A Rússia alegou ter desenvolvido essa arma para combater o terrorismo. Mas será que ela é adequada para tal?

Isso é tão improvável quanto o argumento de que os americanos querem caçar terroristas com armas nucleares. Para o combate ao terrorismo, essa arma é inadequada. Pelo contrário. Nos combates efetivos, seja no Afeganistão ou no Iraque, os militares estão passando a usar a menor munição possível. A tendência não é usar bombas grandes com a maior força explosiva possível, mas sim a munição mínima com raio de explosão restrito.

E para que serve, então, a arma que os russos chamam de "pai de todas as bombas"?

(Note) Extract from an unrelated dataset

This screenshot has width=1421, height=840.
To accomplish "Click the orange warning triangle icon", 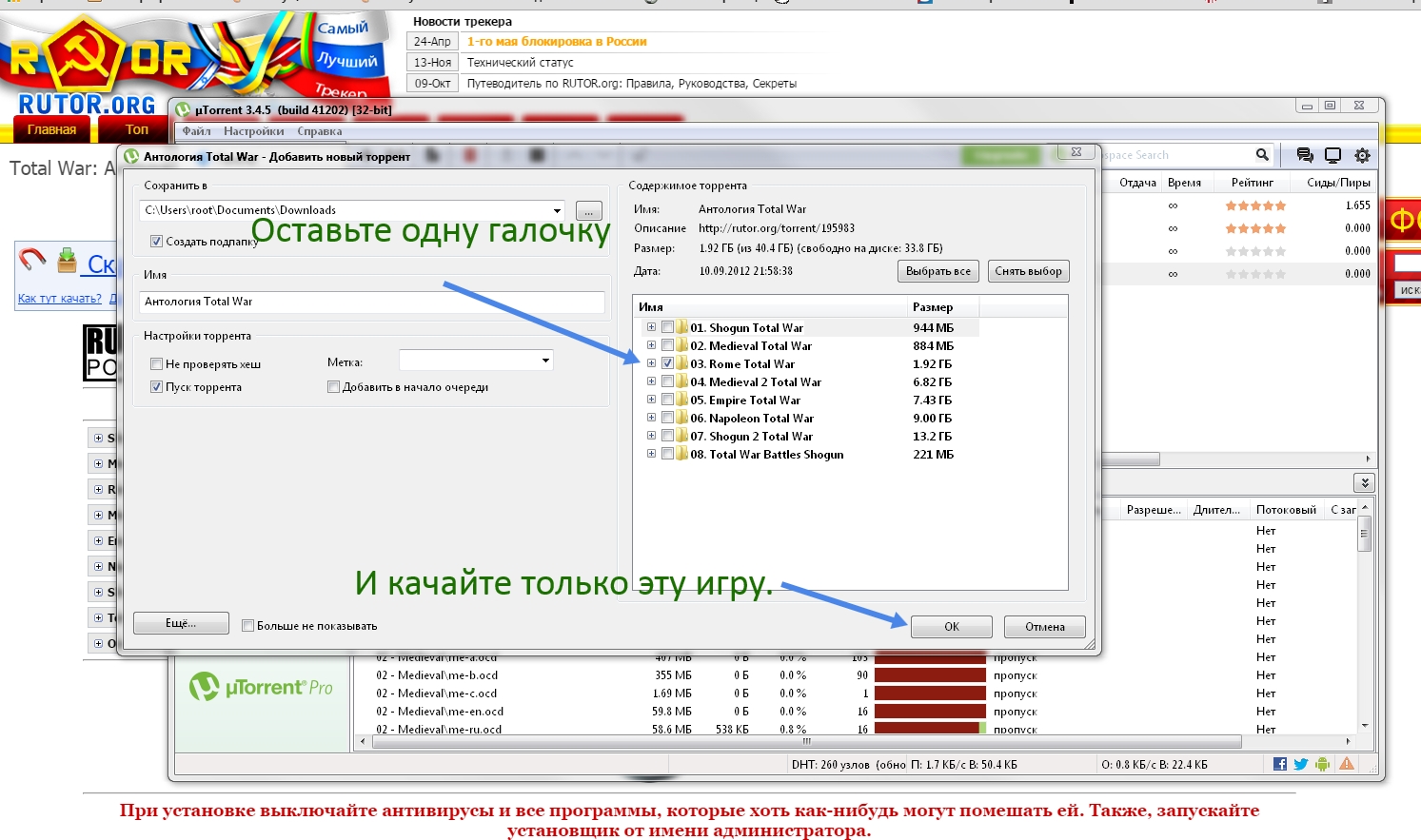I will 1346,763.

A função é sobretudo psicológica. Os americanos utilizaram este tipo de arma no Vietnã, a fim de abrir clareiras para os helicópteros nas florestas. No Iraque, elas serviam para bombardear campos minados. Já no Afeganistão, essas bombas raramente foram usadas, pelo que sei. Lá, assim como no Iraque, elas foram usadas mais para como guerra psicológica. Afinal, por mais que se trate de uma arma convencional, ela simplesmente provoca uma grande explosão. Mas, do ponto de vista militar, é uma arma usada bem raramente.

Ou seja, então a bomba foi detonada por razões de promoção política interna?

É isso que eu suponho.

Qual é a posição do Exército russo no ranking internacional?

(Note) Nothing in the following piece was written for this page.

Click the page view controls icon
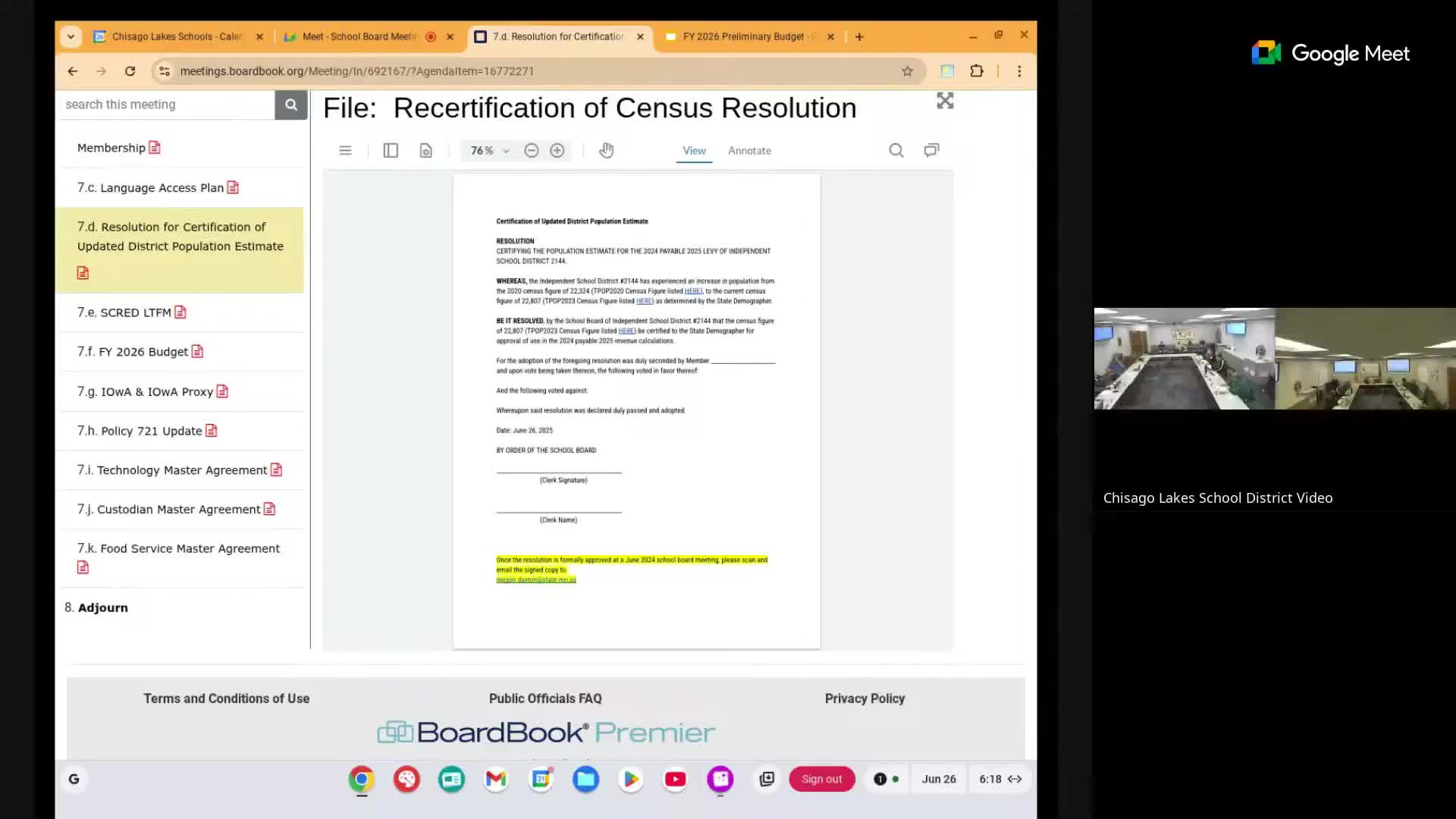This screenshot has width=1456, height=819. click(426, 150)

Sascha Lange Stiftung Wissenschaft und Politik SWP
Sascha LangeFoto: presse

Não lá onde eles gostariam de estar. As Forças Armadas russas sofreram muito com o fim da Guerra Fria. Só aos poucos é que passaram a adquirir novos aviões e tanques. Mas com isso não conseguiram nem compensar o que se tornou obsoleto em seu arsenal. O nível de treinamento caiu drasticamente nos últimos 15 anos; agora a tendência é se elevar, mas – mesmo assim – a partir de um nível bem baixo. Vai ser um longo caminho até as Forças Armadas russas voltarem a ser levadas a sério.

Sascha Lange é biólogo e especialista em armamentos do Instituto Alemão de Assuntos Internacionais e de Segurança (SWP).